Le interesaban el poder y el amor. De eso hablan muchas de sus piezas. (“El amor no tiene nada que ver con la voluntad del hombre. Ni con el poder. Todo el mundo habla del poder como si supiera lo que significa. Y dicen barbaridades. El amor es un poder en sí mismo. Si tú no caes bajo él, no te enamoras”).
“Si te montas en un caballo y ves la tierra que puedes abarcar, entenderás que late en ti un sentimiento distinto al que puede experimentar un hombre simplemente parado sobre la tierra”
¿Que le digan poeta? Nada lo enorgullecía más. (“Es la cosa más alta a la que puede aspirar un hombre”). Otro asunto es que intentaran desvirtuar su imagen, metiendo el dedo en una llaga: ¿no hubiera sido interesante participar en Vietnam para experimentar la violencia de los hombres, típico en un cowboy? Shepard tenía unos dientes de conejo, ojos azules impactantes y mucha ironía: “Prefiero pensar que en Vietnam no había caballos y no hay cowboy sin caballo”.
Los caballos fueron una forma de conocimiento.

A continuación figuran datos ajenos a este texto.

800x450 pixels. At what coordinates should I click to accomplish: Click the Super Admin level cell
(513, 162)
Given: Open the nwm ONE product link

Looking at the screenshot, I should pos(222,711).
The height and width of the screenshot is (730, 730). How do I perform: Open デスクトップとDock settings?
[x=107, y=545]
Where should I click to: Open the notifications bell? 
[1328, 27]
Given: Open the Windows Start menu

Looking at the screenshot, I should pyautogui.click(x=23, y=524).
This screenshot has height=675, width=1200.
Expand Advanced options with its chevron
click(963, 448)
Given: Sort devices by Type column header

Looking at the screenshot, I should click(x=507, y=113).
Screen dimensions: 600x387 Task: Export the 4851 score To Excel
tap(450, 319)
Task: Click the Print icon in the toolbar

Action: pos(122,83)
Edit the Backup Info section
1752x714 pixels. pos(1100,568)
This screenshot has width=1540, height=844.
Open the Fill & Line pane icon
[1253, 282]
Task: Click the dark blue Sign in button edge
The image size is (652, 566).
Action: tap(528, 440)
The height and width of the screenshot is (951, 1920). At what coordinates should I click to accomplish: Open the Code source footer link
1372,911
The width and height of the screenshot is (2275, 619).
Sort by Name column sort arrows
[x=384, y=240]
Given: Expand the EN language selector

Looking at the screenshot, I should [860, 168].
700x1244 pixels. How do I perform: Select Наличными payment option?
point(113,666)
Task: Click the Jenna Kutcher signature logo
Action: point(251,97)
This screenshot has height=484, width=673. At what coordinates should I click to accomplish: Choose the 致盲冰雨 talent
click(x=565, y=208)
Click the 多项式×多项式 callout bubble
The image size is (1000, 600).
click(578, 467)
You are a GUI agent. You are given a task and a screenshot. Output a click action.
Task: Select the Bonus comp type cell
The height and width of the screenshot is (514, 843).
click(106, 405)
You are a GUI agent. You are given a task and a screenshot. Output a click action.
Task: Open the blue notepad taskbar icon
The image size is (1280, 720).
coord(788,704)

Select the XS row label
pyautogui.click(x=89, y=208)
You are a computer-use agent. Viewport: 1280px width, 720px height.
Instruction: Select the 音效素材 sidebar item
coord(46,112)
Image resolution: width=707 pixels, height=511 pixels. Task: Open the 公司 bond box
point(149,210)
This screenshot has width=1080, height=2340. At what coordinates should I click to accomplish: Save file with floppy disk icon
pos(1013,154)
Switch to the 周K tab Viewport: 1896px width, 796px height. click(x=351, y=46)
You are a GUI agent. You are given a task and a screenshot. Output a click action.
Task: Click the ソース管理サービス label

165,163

Pasó años observándolos, enfrentando furias internas, acariciando esa piel de oro por donde sus dedos resbalan (“Si te montas en un caballo y ves la tierra que puedes abarcar, esa inmensidad alrededor tuyo, entenderás que late en ti un sentimiento distinto al que puede experimentar un hombre simplemente parado sobre la tierra. Son dos culturas irreconciliables”).
Sam Shepard pareció siempre un hombre exitoso, que enamoraba a las mujeres con silencios largos. Pero lo acosaban diferentes miedos. Un sentimiento confuso de desarraigo; la ausencia de una narrativa paterna; el miedo a volar… Hoy tal vez haya conjurado ese temor y pueda moverse entre las nubes a discreción. Se lo merece.